Weed at Work: What Employees Need to Know

Starting on January 1, 2020, the use of marijuana for recreational purposes will be legal in the state of Illinois for adults 21+. Illinois is the 11th state to legalize recreational marijuana, alongside California, Oregon, Washington, Nevada, Alaska, Maine, Massachusetts, Vermont, Colorado and Michigan.
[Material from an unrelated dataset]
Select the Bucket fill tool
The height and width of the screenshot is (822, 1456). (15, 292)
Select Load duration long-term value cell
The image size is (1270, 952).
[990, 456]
What does this mean for employees in the workplace? We’ve got the inside scoop to help decode the new rules:

No 1.

Off-duty use of marijuana may be legal, but employers can still terminate an employee for using marijuana on-the-job or coming to work impaired. According to our research, in response to this new law, the majority of employers plan to adopt a zero-tolerance policy when it comes to marijuana use. This means handbooks and corporate policies will be changed to reflect this. Employers can observe and document any incidents where they believe an employee is impaired and can use that information to legally terminate someone. Think of the new law like alcohol – employees can’t drink on the job or come to work drunk, the same goes for marijuana.

No 2.

As an employee, you an employer have the right to contest if you feel you are disciplined for marijuana use unfairly; however, this doesn’t mean you can simply say you were under the influence and get off the hook. There will be more literature coming out on how to contest to look out for.

No 3.

If your workplace is under federal contracts, is a subcontractor for the federal government or received federal grant money, you have to comply with federal law, which counts marijuana as an illegal substance. This means you can still be subject to drug tests and may be terminated or denied employment based on those results, even if they were during off-duty hours.

No 4.

Use the 24-hour rule. Under the new law, employees cannot use marijuana less than 24 hours before a scheduled work shift.